_WHAT THE EXERCISE ASKS_:
Using the data below, return the stretch from the line that contains "Click the Nighttime flash caption label" through the line that contains "You are a computer-use agent. Viewport: 412px", both included, exactly as it stands and nothing beyond it.

_AVAILABLE DATA_:
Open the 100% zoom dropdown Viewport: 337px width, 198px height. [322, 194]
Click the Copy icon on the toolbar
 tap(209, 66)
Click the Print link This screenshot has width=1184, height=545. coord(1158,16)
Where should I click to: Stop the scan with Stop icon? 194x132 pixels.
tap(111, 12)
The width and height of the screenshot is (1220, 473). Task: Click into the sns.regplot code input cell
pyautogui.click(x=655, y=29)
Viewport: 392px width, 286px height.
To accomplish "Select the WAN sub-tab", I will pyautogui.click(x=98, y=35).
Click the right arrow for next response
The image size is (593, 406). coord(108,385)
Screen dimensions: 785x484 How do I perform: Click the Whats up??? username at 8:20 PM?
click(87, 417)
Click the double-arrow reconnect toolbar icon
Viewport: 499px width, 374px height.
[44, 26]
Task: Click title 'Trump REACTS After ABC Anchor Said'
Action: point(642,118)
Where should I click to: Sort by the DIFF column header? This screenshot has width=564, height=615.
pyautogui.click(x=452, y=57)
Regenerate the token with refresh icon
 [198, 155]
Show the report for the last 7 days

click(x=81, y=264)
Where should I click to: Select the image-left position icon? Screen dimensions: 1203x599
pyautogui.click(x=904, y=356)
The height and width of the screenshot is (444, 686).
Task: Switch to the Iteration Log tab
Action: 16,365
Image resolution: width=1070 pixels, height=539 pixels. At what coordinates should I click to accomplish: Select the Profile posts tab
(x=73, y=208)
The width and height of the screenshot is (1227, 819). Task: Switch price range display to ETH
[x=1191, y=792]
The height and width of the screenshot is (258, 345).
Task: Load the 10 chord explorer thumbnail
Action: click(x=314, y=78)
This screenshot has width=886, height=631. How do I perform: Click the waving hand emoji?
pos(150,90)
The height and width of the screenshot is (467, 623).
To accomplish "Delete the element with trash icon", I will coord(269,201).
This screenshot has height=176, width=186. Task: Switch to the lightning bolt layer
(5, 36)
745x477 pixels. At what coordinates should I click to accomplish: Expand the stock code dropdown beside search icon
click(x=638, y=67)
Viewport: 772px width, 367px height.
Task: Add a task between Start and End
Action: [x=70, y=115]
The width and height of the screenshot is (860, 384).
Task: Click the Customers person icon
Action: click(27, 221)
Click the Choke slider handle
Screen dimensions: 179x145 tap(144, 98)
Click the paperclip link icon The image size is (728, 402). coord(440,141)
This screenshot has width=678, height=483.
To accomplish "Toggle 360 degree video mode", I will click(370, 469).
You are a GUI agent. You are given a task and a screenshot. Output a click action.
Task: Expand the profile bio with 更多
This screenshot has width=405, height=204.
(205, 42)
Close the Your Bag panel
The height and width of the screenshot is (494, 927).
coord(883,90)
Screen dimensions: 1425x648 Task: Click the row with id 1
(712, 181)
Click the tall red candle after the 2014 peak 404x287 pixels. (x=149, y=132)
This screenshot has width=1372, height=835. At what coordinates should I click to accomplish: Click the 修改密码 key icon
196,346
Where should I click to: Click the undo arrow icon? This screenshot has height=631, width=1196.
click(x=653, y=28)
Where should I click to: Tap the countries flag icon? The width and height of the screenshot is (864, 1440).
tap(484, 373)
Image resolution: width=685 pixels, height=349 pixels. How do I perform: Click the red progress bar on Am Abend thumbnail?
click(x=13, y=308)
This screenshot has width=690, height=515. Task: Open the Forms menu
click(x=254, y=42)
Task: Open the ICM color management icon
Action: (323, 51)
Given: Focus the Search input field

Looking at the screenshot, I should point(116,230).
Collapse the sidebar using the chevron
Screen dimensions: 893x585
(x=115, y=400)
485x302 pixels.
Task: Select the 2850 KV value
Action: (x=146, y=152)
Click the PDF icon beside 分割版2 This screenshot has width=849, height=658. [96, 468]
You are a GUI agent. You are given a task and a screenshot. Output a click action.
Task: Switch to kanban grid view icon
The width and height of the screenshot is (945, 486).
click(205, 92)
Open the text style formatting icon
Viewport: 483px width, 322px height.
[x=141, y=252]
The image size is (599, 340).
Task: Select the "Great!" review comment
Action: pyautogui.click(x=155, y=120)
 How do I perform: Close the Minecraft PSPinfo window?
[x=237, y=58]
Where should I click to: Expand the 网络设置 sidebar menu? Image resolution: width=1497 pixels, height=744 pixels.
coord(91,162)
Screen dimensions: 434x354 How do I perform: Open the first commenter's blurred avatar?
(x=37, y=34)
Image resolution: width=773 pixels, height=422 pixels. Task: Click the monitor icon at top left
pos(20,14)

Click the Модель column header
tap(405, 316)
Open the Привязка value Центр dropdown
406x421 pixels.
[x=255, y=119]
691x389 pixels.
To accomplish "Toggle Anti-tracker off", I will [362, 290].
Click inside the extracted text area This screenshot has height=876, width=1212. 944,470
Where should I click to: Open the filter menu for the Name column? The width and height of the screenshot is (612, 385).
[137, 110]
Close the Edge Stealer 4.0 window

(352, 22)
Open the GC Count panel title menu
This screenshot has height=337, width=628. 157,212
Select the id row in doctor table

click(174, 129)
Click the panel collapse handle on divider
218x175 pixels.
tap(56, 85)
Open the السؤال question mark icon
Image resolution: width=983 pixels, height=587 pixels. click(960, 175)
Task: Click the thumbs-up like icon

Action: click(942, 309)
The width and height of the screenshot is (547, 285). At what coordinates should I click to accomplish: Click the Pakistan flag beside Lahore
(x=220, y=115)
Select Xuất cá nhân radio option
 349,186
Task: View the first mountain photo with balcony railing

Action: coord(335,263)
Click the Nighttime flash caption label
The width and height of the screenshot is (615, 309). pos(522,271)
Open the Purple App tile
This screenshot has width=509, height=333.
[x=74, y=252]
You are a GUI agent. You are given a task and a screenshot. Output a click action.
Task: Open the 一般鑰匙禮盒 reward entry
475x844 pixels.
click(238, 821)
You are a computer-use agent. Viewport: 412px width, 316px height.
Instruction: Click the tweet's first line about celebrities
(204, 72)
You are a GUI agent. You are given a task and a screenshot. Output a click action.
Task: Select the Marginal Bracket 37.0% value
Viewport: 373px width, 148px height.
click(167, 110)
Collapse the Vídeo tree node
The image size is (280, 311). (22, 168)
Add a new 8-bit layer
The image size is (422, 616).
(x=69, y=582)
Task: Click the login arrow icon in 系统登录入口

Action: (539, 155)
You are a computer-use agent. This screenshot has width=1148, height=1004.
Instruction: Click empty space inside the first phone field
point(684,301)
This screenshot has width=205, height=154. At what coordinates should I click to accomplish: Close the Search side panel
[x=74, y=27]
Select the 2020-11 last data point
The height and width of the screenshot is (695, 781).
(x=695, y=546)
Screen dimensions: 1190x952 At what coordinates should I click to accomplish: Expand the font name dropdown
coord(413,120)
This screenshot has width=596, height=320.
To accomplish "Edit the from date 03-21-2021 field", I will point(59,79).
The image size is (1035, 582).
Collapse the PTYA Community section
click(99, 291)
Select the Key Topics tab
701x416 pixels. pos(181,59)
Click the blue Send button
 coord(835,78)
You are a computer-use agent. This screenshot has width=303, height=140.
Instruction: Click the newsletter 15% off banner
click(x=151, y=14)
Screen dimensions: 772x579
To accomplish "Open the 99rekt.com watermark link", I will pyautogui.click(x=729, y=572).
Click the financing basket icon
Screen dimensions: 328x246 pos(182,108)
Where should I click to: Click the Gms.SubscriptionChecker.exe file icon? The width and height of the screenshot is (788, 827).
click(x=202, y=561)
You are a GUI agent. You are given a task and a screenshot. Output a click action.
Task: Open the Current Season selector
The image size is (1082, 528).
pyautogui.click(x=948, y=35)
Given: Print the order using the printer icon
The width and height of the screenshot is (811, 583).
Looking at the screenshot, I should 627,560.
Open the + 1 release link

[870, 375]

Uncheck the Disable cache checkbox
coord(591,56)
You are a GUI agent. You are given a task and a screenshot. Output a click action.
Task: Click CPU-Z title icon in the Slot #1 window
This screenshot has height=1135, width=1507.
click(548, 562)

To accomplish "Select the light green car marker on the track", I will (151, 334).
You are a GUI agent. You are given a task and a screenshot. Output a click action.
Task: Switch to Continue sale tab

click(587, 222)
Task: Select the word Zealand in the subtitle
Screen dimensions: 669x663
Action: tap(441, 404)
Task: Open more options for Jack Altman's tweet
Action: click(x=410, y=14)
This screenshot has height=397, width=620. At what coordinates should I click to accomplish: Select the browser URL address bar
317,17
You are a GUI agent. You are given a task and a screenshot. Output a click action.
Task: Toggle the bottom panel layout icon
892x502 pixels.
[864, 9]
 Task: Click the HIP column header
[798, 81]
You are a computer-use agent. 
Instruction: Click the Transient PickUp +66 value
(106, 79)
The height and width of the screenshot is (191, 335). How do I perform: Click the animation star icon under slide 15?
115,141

_SOLUTION BELOW_:
Click the Nighttime flash caption label
The width and height of the screenshot is (615, 309). pos(522,271)
Open the Purple App tile
This screenshot has width=509, height=333.
[x=74, y=252]
You are a GUI agent. You are given a task and a screenshot. Output a click action.
Task: Open the 一般鑰匙禮盒 reward entry
475x844 pixels.
click(238, 821)
You are a computer-use agent. Viewport: 412px width, 316px height.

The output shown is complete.